Città del Messico, 25 luglio 2015. Più o meno le nove di sera.

Oscar l’abbiamo trovato su Airbnb. Dovevamo stare tre notti da lui. All’ultimo momento però gli è andata a fuoco la stanza (giura), così lui ci ha gentilmente trovato una sistemazione alternativa dalla sua vicina Lisa. Per scusarsi del cambiamento di programma è venuto perfino a prenderci all’aeroporto e ci ha portato a destinazione a spese sue. Ora siamo al primo piano di una palazzina nel quartiere di Polanco, appena fuori dalla porta d’ingresso di Lisa. La suddetta porta, che è fatta di quei vetri smerigliati semi-trasparenti, lascia filtrare dall’interno luci stroboscopiche di mille colori. Si sente musica rock.

Suoniamo il campanello.

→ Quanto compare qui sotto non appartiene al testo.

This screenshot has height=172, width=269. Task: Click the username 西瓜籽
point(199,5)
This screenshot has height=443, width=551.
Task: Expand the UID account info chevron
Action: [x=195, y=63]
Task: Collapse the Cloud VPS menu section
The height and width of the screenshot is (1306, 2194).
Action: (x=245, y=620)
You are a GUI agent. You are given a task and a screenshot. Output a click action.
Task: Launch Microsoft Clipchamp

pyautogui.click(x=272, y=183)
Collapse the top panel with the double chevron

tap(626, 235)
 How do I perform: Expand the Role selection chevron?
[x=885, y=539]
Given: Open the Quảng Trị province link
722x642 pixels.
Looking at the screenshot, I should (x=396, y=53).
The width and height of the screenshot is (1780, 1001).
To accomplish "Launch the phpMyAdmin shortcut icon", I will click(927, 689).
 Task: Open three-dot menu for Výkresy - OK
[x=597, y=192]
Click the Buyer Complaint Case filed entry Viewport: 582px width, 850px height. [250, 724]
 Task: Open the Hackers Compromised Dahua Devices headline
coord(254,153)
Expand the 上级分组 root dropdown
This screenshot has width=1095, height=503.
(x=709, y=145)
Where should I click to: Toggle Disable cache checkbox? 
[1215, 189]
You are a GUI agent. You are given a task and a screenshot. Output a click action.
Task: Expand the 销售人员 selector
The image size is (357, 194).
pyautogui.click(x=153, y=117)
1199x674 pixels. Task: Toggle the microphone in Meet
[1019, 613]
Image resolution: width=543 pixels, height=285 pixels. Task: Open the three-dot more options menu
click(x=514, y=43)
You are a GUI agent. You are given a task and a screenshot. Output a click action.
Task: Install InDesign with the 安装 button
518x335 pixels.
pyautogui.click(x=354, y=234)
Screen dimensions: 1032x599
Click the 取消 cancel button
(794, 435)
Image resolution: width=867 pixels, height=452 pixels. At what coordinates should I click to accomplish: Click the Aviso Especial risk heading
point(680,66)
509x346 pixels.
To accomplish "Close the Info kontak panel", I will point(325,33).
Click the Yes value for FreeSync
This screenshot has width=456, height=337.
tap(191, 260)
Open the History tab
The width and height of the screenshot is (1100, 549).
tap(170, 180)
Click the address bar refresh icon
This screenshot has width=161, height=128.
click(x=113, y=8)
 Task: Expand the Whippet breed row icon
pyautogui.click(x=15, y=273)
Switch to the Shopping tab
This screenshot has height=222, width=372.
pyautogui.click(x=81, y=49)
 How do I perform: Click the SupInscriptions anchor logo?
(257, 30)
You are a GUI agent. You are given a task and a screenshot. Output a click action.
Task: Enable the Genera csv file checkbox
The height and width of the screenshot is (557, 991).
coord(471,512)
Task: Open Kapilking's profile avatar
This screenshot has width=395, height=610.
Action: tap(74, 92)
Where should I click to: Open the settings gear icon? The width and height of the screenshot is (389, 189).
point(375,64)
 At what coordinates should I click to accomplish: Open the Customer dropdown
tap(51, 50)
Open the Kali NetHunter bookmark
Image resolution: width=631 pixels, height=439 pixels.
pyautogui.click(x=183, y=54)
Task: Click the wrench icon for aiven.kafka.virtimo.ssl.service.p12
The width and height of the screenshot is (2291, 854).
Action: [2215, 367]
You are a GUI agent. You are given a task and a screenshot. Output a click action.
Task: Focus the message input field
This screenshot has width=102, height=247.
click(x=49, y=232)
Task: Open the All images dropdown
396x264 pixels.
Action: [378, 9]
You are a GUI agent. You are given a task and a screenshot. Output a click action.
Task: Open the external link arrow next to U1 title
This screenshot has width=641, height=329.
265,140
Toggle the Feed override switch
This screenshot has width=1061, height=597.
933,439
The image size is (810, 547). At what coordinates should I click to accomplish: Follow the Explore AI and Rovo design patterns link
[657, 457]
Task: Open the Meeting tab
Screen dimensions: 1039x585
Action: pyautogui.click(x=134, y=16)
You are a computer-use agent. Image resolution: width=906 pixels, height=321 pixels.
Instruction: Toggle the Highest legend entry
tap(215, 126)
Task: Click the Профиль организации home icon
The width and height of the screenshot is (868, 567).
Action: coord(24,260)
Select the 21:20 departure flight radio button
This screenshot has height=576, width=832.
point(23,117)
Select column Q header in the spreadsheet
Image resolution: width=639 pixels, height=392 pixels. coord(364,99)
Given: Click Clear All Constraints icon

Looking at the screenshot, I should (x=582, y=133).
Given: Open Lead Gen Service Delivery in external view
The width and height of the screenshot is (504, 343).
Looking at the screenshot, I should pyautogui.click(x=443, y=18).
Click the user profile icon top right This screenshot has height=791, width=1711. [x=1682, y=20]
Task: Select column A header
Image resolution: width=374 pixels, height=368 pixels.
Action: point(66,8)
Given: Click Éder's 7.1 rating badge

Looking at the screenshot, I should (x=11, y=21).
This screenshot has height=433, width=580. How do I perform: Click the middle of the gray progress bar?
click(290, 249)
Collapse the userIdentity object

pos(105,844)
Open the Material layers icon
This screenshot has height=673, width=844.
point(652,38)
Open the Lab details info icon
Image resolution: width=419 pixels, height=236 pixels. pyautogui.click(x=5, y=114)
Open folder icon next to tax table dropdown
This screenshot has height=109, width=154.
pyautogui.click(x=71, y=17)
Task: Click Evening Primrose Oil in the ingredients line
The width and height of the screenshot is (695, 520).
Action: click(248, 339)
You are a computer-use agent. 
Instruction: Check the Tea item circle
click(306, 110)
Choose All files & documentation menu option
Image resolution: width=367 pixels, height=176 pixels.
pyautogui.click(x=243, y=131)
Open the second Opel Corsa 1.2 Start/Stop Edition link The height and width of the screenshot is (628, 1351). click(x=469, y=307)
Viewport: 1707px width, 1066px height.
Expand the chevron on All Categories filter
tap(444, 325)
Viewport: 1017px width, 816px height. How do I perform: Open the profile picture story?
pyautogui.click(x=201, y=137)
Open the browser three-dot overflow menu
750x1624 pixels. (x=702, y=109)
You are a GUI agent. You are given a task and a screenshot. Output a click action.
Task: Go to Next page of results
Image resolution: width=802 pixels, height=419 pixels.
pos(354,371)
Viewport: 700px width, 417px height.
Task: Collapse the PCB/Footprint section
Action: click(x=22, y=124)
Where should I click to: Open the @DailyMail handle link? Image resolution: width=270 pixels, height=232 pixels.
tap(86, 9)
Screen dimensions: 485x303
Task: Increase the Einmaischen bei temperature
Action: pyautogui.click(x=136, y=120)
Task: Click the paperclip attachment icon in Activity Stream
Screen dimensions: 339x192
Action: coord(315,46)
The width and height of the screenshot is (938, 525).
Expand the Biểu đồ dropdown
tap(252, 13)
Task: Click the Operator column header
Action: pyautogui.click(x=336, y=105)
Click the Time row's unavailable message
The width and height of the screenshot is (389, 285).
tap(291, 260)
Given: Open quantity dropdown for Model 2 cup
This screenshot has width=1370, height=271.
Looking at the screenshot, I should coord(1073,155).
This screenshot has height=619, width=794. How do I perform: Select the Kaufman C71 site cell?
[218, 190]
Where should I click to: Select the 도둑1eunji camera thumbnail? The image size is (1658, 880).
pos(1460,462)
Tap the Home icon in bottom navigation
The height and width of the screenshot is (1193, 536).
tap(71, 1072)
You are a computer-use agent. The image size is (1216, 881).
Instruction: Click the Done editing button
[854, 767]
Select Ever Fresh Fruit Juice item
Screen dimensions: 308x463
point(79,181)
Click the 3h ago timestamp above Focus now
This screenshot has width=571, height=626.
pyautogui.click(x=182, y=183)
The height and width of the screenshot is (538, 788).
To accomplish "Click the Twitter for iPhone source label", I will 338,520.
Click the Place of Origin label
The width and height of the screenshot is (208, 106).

Lisa non sente, perché la musica è forte. Suoniamo ancora. Oscar bussa, con veemenza crescente. Finalmente la porta si apre.

Guardiamo dentro.

Nel piccolo appartamento: un gruppo di giovani messicani dell’età di Lisa (più o meno 22-25 anni) ride, scherza, beve, si diverte. In mezzo alla sala hanno montato una batteria; basso e chitarra sono appoggiati alla parete, che è tutta nera e piena di scritte e disegni a gesso.

“Ciao!” dice Lisa, “vi aspettavamo! Benvenuti… stiamo facendo una piccola festa… naturalmente siete invitati, volete una birra?”

Io e la Babs ci guardiamo e diciamo: “Siiiiiiii!”

“Te l’avevo detto che Airbnb è fantastico” dico io poco dopo, sorseggiando una Montejo ghiacciata.

“Fantastico!”, conferma la Babs sorseggiando la sua Corona, “molto meglio che andare in hotel!”

Abbiamo quindici-vent’anni più degli altri presenti, più di 12 ore di aereo sul groppone e per noi sono le cinque del mattino, ma ci stiamo divertendo come pazzi.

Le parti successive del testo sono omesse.